With numpy arrays, I want to perform this operation:

• move x[1],...,x[n-1] to x[0],...,x[n-2] (left shift),
• write a new value in the last index: x[n-1] = newvalue.

This is similar to a pop(), push(newvalue) for a first-in last-out queue (only inverted).

A naive implementation is: x[:-1] = x[1:]; x[-1] = newvalue.

Another implementation, using np.concatenate, is slower: np.concatenate((x[1:], np.array(newvalue).reshape(1,)), axis=0).

Is there a fastest way to do it?

Answer 1

After some experiments, it is clear that:

• copying is required,
• and the fastest and simplest way to do that, for nparray (numpy arrays) is a slicing and copying.

So the solution is: x[:-1] = x[1:]; x[-1] = newvalue.
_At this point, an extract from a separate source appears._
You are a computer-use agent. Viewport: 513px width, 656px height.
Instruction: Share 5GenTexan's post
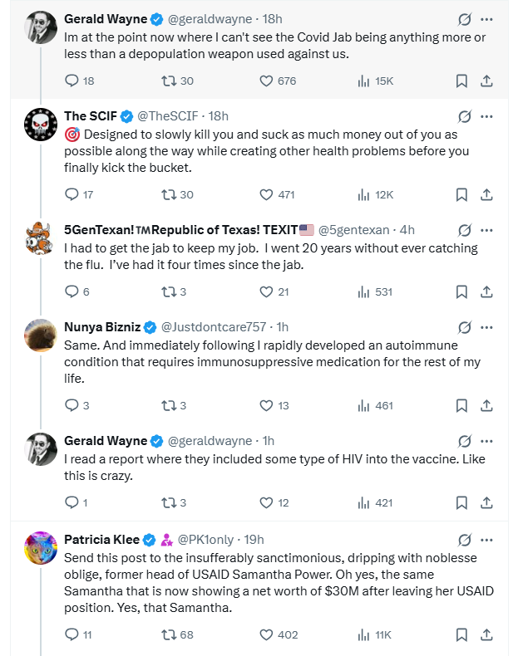(x=487, y=291)

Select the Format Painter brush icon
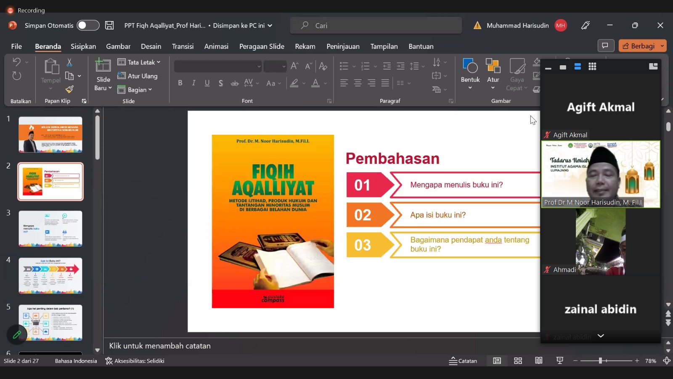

Here is a small benchmark:

>>> x = np.random.randint(0, 1e6, 10**8); newvalue = -100
>>> %timeit x[:-1] = x[1:]; x[-1] = newvalue
1000 loops, best of 3: 73.6 ms per loop
>>> %timeit np.concatenate((x[1:], np.array(newvalue).reshape(1,)), axis=0) 
1 loop, best of 3: 339 ms per loop

But if you don't need to have a fast access to all values in the array, but only the first or last ones, using a deque is smarter.